Como remate del día unas frías pero fascinantes estrellas. Finalmente el sueño, que no dura mucho. Un error en el despertador, nos quita a todos el sueño y nos hace esperar en la cama hasta dar finalmente las 4, hora de salir de las abrigadas mantas hacia el insoportable frío y ponernos por fin en marcha. Con el cuerpo encogido subimos al jeep, los dedos de los pies duelen de frío, las manos pierden movilidad. Estamos practicamente a 5000 metros de altura en la fría noche del altiplano en Bolivia. Más vale que los geisers que vamos a ver merezcan la pena, porque este maldito frío es como un cuchillo que nos deja a todos sin habla concentrados en nosotros mismos.
Y llegamos a los geisers después de un camino prácticamente a oscuras. Y están ahí con sus gases y su olor a sulfato que se te mete por los orificios nasales como un mosquito incomodo que no quiere salir.
Una visita rápida, de vuelta al jeep. Parada a desayunar, una laguna más, la laguna Verde que hoy no está verde por este máldito viento pero es hermosa igual. Y finalmente lo mejor del día, un baño en las aguas termales. Un poco de calor, la sonrisa de nuevo en la boca y el habla en todo su apogeo. Estamos todos contentos y listos para lo que venga de nuevo.

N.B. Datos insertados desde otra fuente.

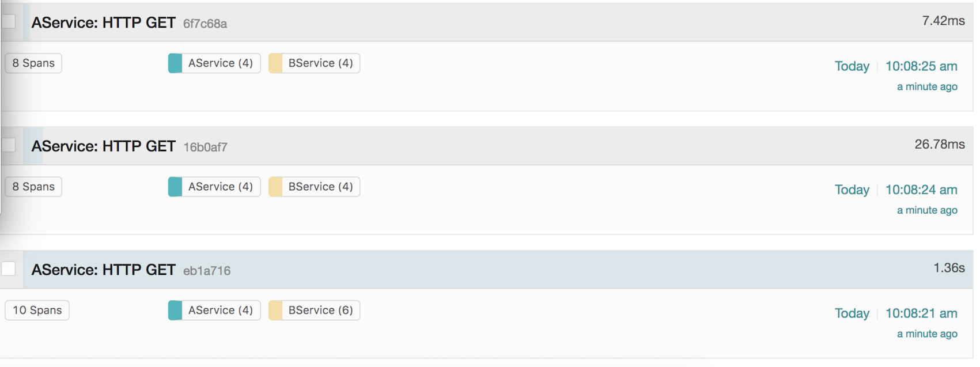The image size is (980, 367).
Task: Click the 10 Spans badge in trace eb1a716
Action: pyautogui.click(x=37, y=311)
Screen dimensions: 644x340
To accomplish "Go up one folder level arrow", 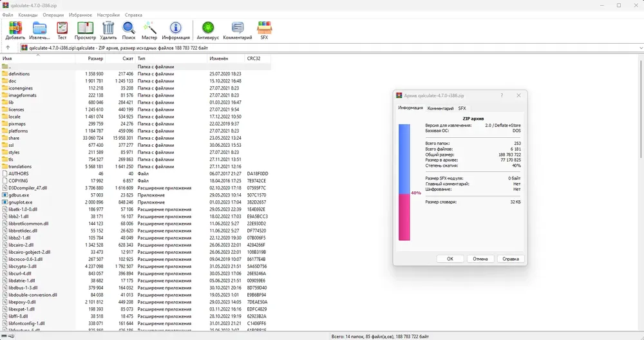I will [8, 48].
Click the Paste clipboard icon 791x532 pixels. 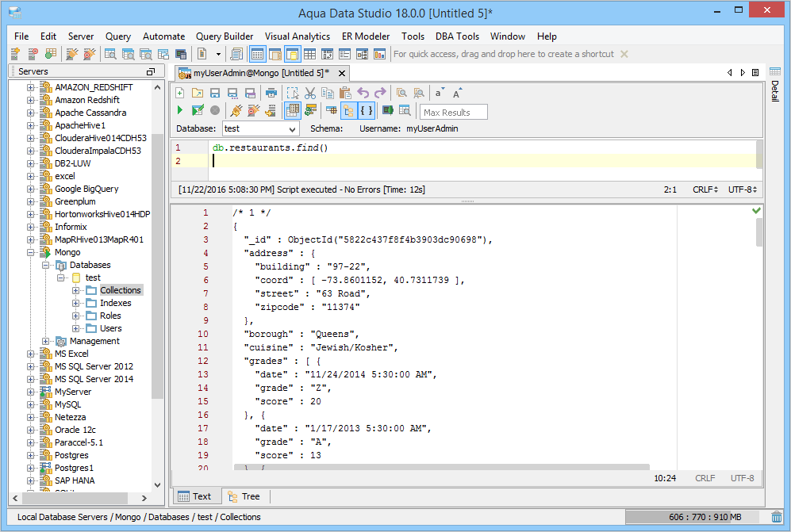click(x=344, y=94)
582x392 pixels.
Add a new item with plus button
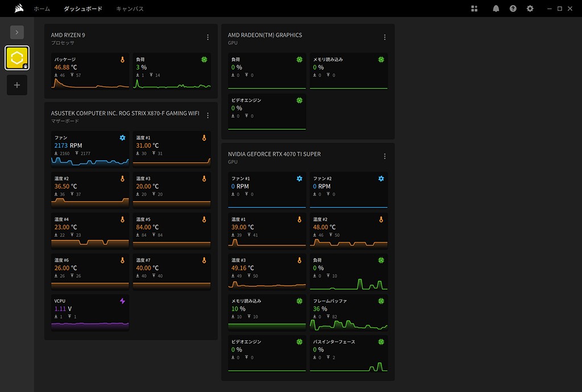point(17,85)
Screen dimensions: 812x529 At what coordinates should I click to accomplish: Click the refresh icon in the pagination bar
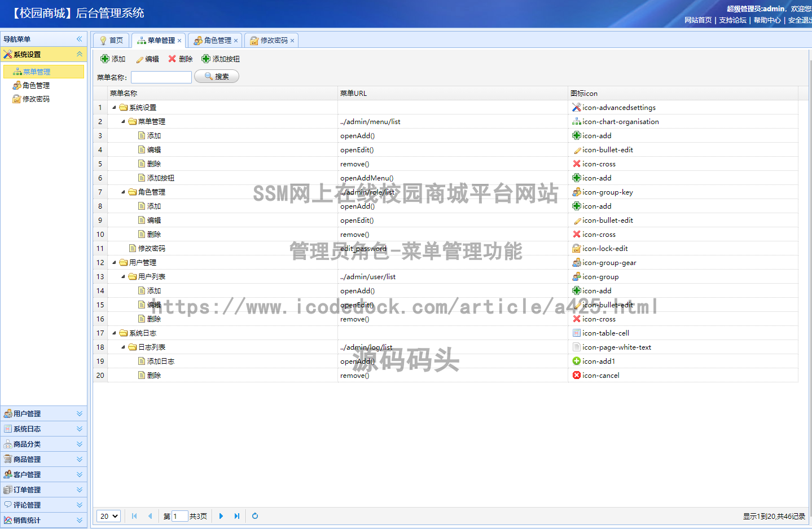point(254,516)
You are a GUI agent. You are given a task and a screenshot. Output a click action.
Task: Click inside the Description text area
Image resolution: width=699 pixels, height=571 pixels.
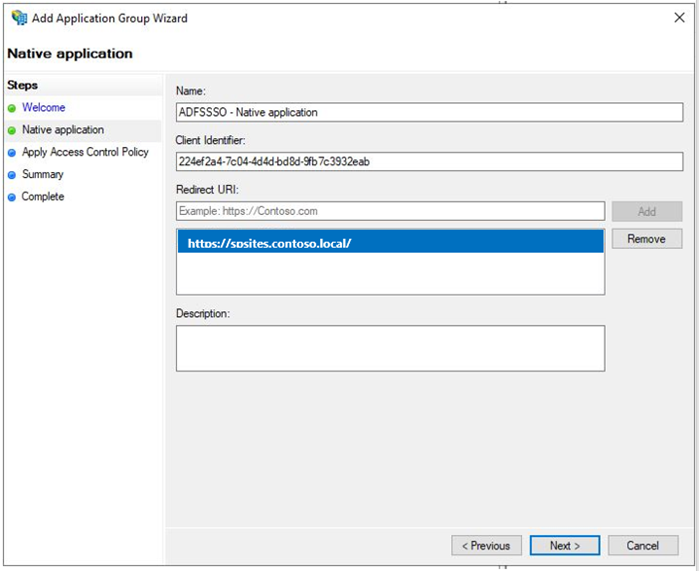tap(390, 348)
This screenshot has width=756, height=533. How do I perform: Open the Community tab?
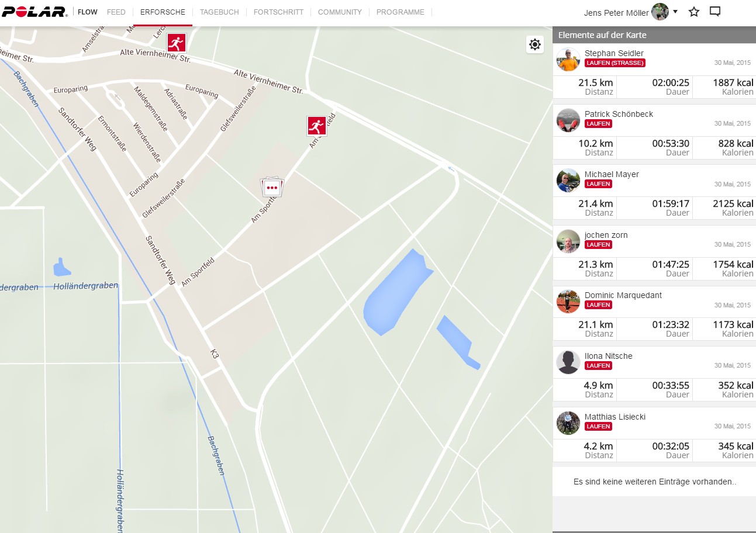[x=340, y=12]
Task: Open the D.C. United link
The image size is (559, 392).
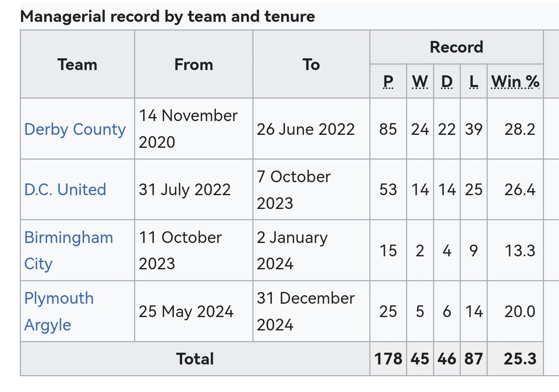Action: (x=65, y=190)
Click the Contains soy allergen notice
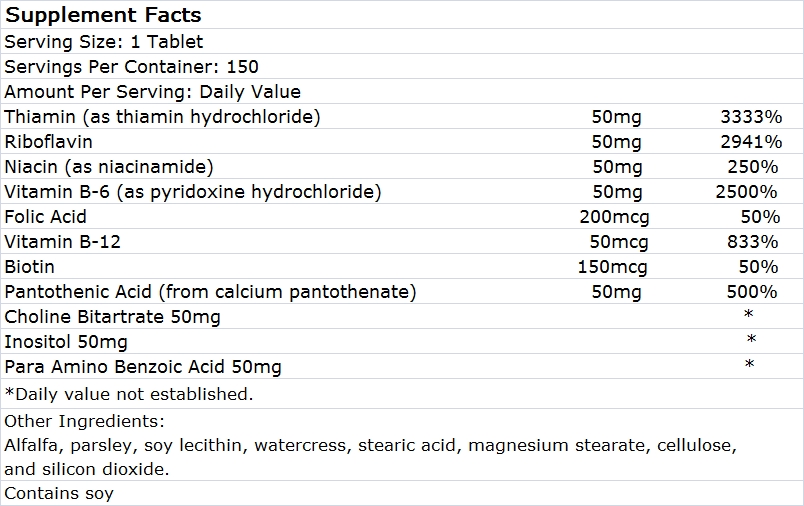The image size is (804, 506). coord(59,493)
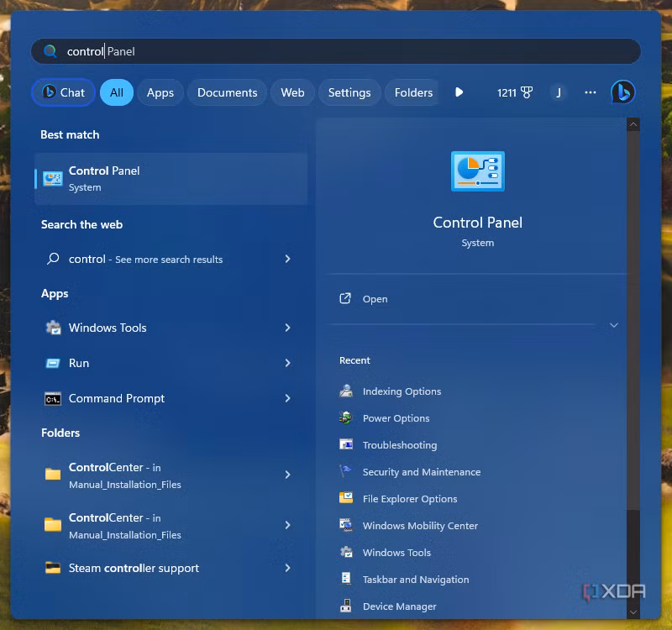The height and width of the screenshot is (630, 672).
Task: Expand more search filters with the chevron
Action: click(x=459, y=92)
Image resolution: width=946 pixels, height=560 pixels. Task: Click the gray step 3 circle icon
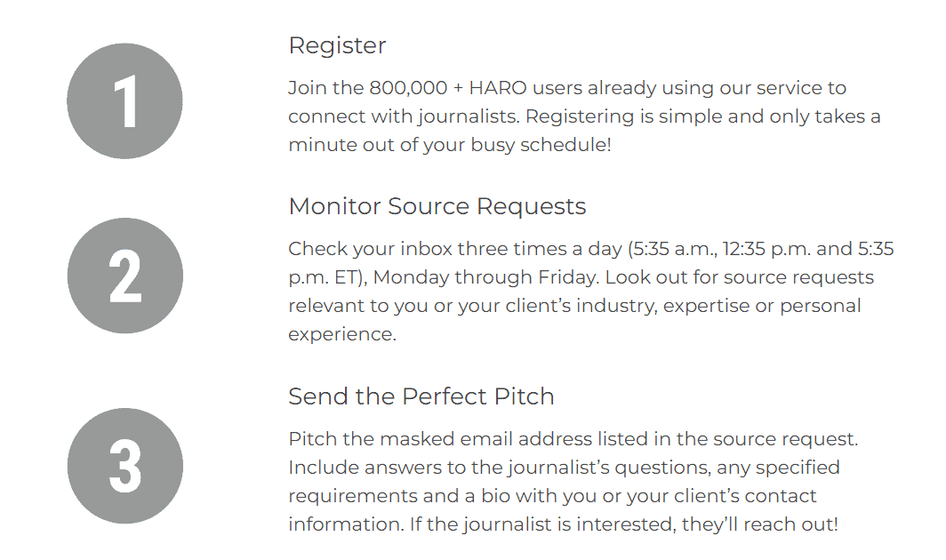pos(124,465)
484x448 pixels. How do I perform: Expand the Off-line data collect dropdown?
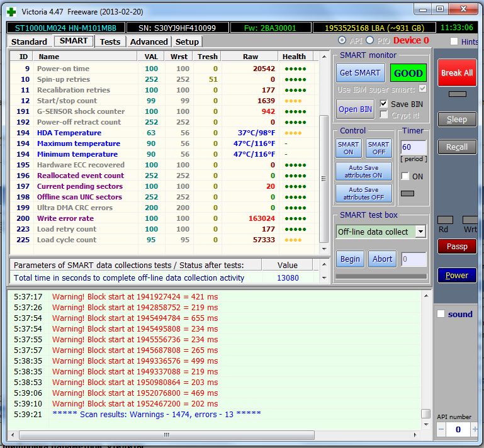(420, 232)
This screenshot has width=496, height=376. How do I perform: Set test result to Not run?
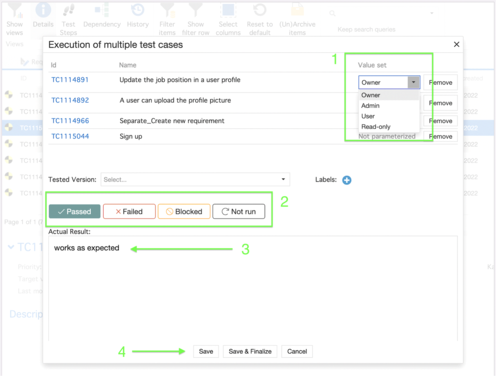click(239, 211)
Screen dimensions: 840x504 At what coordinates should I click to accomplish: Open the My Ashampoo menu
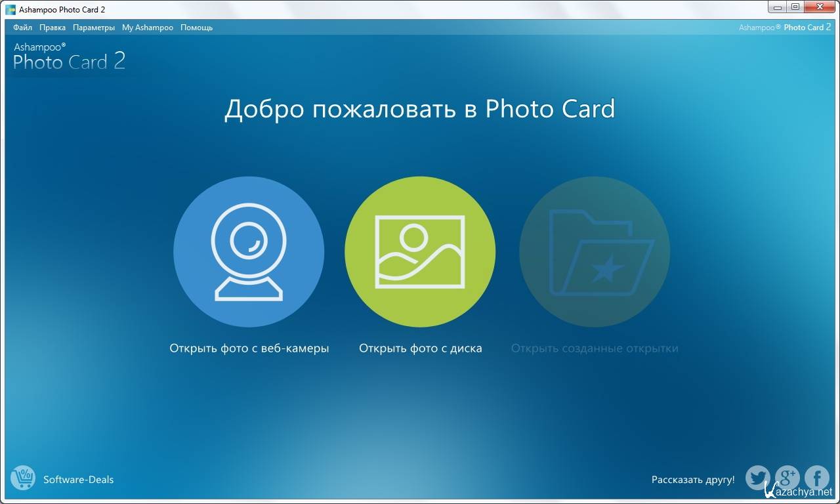click(148, 28)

Y lo que viene es la vuelta al Jeep y el camino de regreso hasta Uyuni, con aún un par de paradas más. Todos vamos un poco en silencio, estamos cansados pero estamos contentos. Sacamos la cámara aún un par de veces más, capturando los paisajes, capturando el momento.
Falta aún el cementerio de trenes, donde nos columpiamos por un rato, saltamos de vagón en vagón y exploramos. Unas últimas fotos de grupo, para cuando la memoria ya no recuerde los rostros, los nombres o el color. Una prueba de este momento, una prueba de esta coincidencia, de esta experiencia y de este compartir, de la complicidad que hemos podido compartir en estos terrenos dibujados a todo color y con total imaginación. Hasta nunca o hasta la próxima; «así es la vida».